Key research themes
1. How can nested and irregular data-parallelism be implemented efficiently for algorithms on complex data structures?
This research theme addresses the challenge of supporting efficient data-parallel computations on irregular and nested data structures such as graphs, sparse matrices, trees, and complex objects within parallel computing frameworks and languages. Efficient execution models and programming abstractions are needed that can represent irregular data and enable parallel traversals or computations without excessive overhead, while preserving portability and performance across different hardware architectures.
2. What strategies enable efficient hybrid parallelism for training large-scale deep neural networks beyond conventional data or model parallelism?
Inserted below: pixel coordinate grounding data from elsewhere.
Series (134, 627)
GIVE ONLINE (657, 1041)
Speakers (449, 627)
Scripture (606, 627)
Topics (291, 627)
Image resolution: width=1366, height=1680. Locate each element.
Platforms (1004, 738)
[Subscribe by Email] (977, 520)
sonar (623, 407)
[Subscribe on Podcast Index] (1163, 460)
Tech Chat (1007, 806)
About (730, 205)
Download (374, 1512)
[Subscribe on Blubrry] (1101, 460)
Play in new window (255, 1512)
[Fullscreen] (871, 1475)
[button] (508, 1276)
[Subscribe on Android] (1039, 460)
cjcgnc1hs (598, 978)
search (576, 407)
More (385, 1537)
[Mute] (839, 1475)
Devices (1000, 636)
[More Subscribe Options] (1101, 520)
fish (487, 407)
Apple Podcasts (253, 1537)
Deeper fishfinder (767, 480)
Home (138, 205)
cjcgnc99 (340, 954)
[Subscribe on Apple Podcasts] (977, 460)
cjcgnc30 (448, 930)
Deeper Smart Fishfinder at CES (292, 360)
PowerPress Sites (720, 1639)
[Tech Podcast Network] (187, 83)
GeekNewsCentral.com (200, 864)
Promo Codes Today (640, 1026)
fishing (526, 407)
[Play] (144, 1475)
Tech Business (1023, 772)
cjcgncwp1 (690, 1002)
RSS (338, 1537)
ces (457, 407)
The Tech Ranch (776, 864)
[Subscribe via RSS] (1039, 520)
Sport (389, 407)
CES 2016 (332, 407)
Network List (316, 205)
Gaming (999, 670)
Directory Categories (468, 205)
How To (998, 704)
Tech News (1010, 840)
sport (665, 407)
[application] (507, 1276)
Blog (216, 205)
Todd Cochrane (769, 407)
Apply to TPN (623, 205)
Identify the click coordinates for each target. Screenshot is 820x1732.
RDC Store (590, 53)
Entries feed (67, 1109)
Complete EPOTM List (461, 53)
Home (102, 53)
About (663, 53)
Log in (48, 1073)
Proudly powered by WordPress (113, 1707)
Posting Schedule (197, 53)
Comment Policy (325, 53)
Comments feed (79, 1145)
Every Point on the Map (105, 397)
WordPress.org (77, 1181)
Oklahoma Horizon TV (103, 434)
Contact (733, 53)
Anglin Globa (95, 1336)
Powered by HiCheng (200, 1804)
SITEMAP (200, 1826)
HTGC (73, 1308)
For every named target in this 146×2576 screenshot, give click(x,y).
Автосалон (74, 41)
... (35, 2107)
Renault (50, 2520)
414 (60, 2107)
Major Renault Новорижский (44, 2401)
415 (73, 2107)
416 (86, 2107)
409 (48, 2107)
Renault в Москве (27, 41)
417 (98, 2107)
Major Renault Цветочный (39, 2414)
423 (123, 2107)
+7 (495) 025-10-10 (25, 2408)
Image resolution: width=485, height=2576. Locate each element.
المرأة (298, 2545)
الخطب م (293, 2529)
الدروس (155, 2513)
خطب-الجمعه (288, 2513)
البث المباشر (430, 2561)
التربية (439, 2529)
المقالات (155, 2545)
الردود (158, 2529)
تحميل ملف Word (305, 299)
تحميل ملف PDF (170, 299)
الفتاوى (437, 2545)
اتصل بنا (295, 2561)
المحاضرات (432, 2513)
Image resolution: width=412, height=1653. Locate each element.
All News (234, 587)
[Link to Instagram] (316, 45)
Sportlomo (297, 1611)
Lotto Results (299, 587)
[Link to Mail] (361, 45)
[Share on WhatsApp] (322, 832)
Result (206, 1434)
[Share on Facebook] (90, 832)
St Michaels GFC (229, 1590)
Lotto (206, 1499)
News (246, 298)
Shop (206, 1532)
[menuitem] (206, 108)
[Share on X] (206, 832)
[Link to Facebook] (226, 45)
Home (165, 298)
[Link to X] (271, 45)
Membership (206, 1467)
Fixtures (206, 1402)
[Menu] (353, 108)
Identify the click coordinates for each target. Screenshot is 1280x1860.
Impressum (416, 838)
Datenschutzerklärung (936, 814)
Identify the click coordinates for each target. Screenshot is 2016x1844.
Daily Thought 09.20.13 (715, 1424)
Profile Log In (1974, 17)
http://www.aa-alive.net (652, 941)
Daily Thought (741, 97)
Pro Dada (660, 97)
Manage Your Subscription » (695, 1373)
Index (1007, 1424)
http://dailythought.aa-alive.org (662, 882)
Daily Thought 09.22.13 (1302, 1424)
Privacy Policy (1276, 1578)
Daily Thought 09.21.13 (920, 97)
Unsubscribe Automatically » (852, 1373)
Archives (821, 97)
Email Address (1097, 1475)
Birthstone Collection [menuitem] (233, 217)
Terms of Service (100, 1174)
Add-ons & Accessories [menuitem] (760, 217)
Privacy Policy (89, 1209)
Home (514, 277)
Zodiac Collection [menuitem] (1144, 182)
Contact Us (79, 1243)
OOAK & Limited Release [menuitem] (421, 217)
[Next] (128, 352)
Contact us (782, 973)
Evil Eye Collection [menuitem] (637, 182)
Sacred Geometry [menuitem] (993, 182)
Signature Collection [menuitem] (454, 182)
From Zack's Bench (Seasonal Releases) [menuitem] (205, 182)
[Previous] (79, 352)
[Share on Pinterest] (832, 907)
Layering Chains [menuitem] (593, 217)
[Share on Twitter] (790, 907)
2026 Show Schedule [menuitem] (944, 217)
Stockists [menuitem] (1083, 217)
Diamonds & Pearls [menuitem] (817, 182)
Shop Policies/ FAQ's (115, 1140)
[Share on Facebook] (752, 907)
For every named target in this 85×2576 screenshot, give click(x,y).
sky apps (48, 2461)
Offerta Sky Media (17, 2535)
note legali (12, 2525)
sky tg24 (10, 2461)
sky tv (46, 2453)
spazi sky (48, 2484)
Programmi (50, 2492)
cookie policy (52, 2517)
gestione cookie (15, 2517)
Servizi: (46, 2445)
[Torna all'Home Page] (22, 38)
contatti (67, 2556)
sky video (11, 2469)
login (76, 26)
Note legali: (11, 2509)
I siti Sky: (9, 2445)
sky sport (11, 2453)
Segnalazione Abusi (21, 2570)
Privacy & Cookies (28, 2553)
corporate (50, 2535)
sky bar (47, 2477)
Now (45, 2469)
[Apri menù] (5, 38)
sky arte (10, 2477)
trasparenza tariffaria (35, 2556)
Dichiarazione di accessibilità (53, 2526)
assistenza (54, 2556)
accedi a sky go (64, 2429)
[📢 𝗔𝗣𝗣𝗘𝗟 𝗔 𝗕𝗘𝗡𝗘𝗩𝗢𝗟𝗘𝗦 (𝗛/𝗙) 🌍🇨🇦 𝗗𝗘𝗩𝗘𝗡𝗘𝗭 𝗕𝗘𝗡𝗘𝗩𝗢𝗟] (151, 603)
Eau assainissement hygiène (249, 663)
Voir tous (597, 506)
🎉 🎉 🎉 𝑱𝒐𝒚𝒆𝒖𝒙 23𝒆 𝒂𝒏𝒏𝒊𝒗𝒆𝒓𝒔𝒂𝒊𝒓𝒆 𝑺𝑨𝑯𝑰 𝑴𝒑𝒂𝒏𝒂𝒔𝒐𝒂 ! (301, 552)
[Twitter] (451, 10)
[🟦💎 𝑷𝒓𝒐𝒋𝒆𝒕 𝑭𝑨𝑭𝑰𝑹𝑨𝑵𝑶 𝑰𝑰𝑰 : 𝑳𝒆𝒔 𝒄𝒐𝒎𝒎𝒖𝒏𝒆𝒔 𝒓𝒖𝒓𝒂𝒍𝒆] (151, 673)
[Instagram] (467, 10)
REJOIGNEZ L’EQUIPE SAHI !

As deep learning models grow in size and complexity, single-model data parallelism or model parallelism alone often become insufficient for memory capacity or communication efficiency. This research theme explores techniques combining or extending data, model, pipeline, and operator-level parallelisms to efficiently train huge networks on distributed systems. Key questions include how to split models and data, partition operators, optimize communication, and schedule tasks for maximal scalability and throughput while maintaining training accuracy.
3. How can task-parallel pipeline programming models and asynchronous execution improve performance and composability in parallel algorithms?
Pipeline parallelism is a fundamental pattern capturing sequences of task stages with dependencies, common in streaming and hierarchical computations. Current pipeline frameworks focus on data-centric abstractions which are convenient but can be inefficient and inflexible for purely task-parallel pipeline algorithms. This theme investigates programming models, scheduling algorithms, and runtime techniques that separate data abstraction from pipeline task scheduling, enhance composability with other parallel paradigms, and enable efficient dynamic load balancing and resource utilization.